Archive for June, 2011

Awaken to the Paris International Cooking School

Posted in Food and Recipes, French Affair with tags , , , , , , , on June 15, 2011 by Therese Waddell

Bonjour mes amis,

I love French food. My french awakening to French food occurred  a long time ago no doubt at home. My mother who is a wonderful cook undertook years of the French Cordon Bleu and International Cookery Courses. Even today, our conversations usually revolve around food at some point and with our passion for cooking, I felt in keeping with family traditon (although with limited skills) to enrol myself  into the Paris International Cookery School here in Sydney.

Prior to being located in Stanmore, Sydney, the Paris International Cooking School was established in 1988 in London.

Winner of the Inner West Best Restaurant and Specialised Small Business Award, let me begin by saying one word. FABULOUS. It’s just like being in Paris without the airfare!

You don’t have to be a Masterchef to find your groove here. Students are carefully instructed by the jovial French chef Laurent Villoing, head teacher and manager of the school.

Classes are intimate and our Tuesday night class, ‘French Provincial Cooking’ has only eight students. Two cooks (or would be cooks) per oven. Brilliant!

Week after week Laurant introduces us to new cuisine typical of each of the different regions of France. With an accompaniment of “oohs and arhhs”, his recipes are exciting and ever changing. They are rustic and provincial and true winter warmers for an Aussie winter.

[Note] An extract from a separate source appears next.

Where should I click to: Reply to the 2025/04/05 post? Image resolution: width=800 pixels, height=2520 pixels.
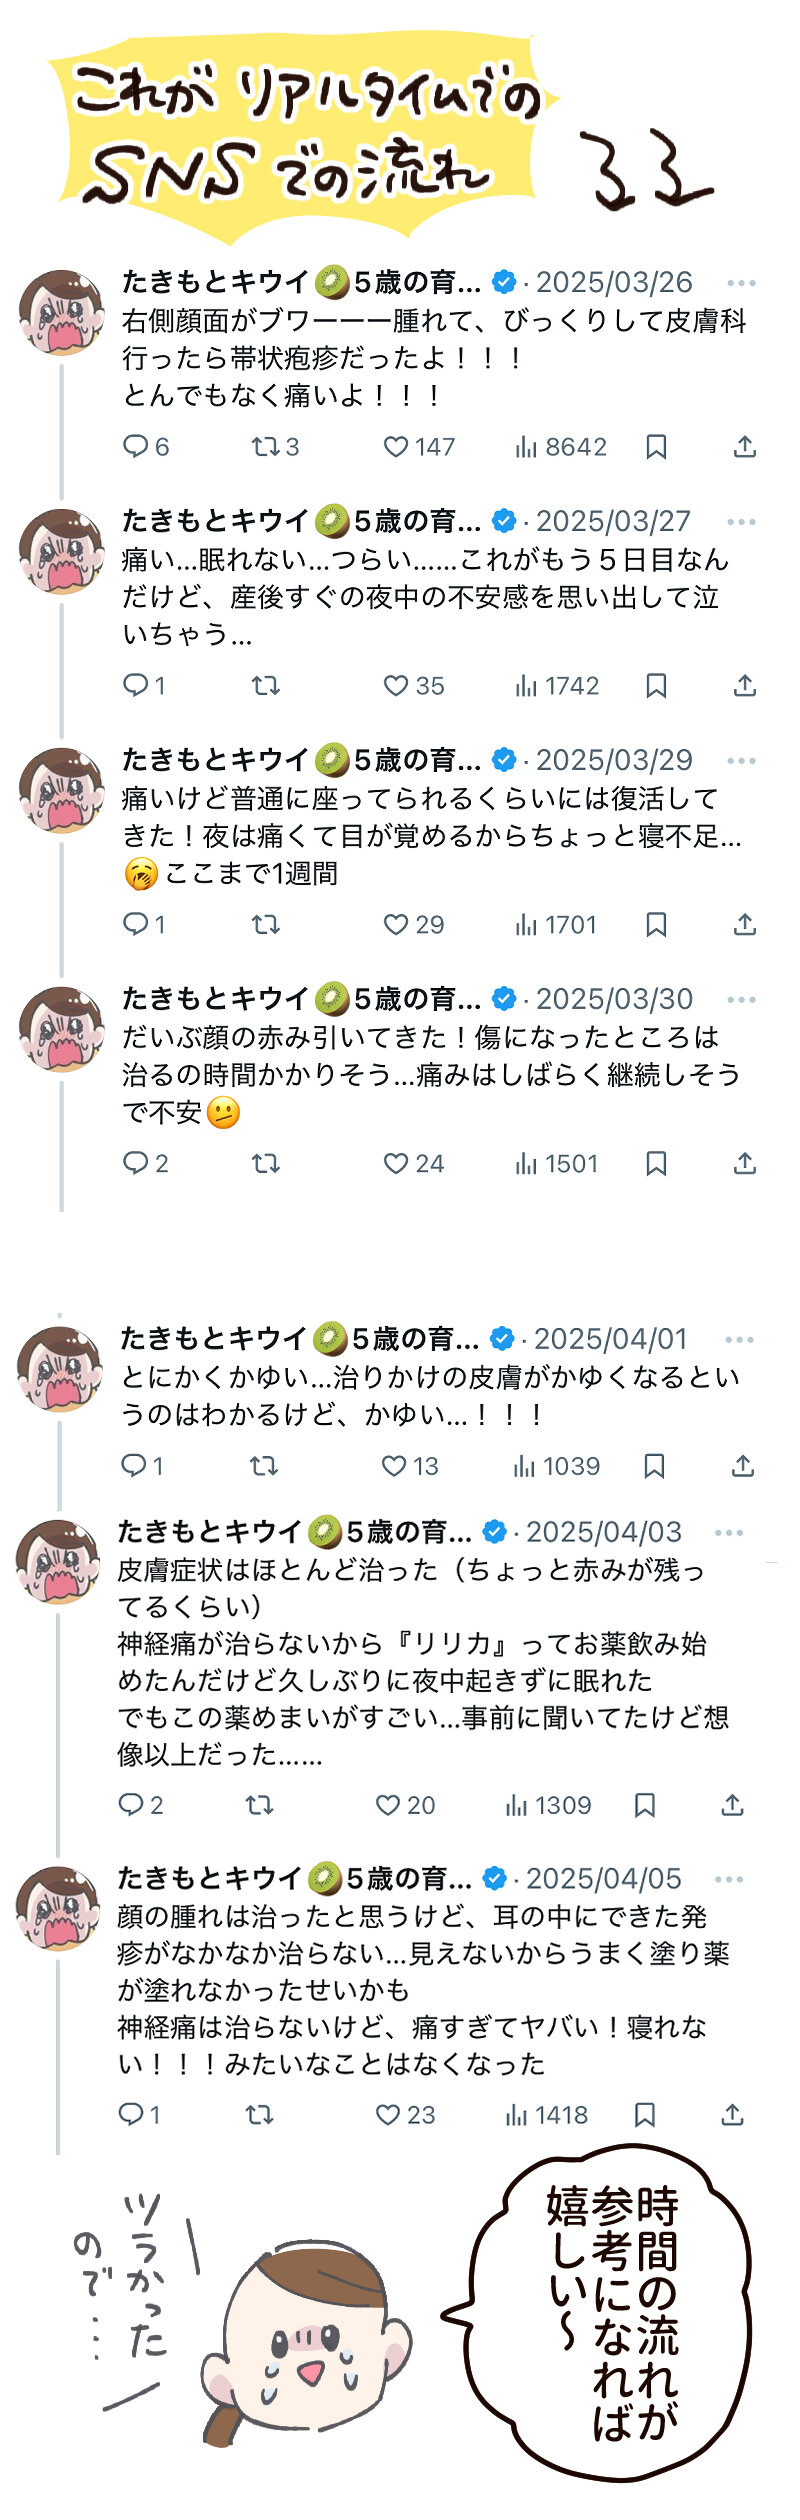(131, 2116)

Villoing enables the most amateur cook to become familiar with not only fabulous French cuisine but essential cooking techniques and of course French terminology. So far we’ve mastered some of these meanings and demonstrated how to for instance,-braiser, saute, brunir, brunoise, deglace and prick, as well as Julienne, macerer and sauter. From cleaving a duck’s spine from its carcass to making a delicate roux, it’s all been done with an element of joie de vivre while Laurant’s repartee is amusing.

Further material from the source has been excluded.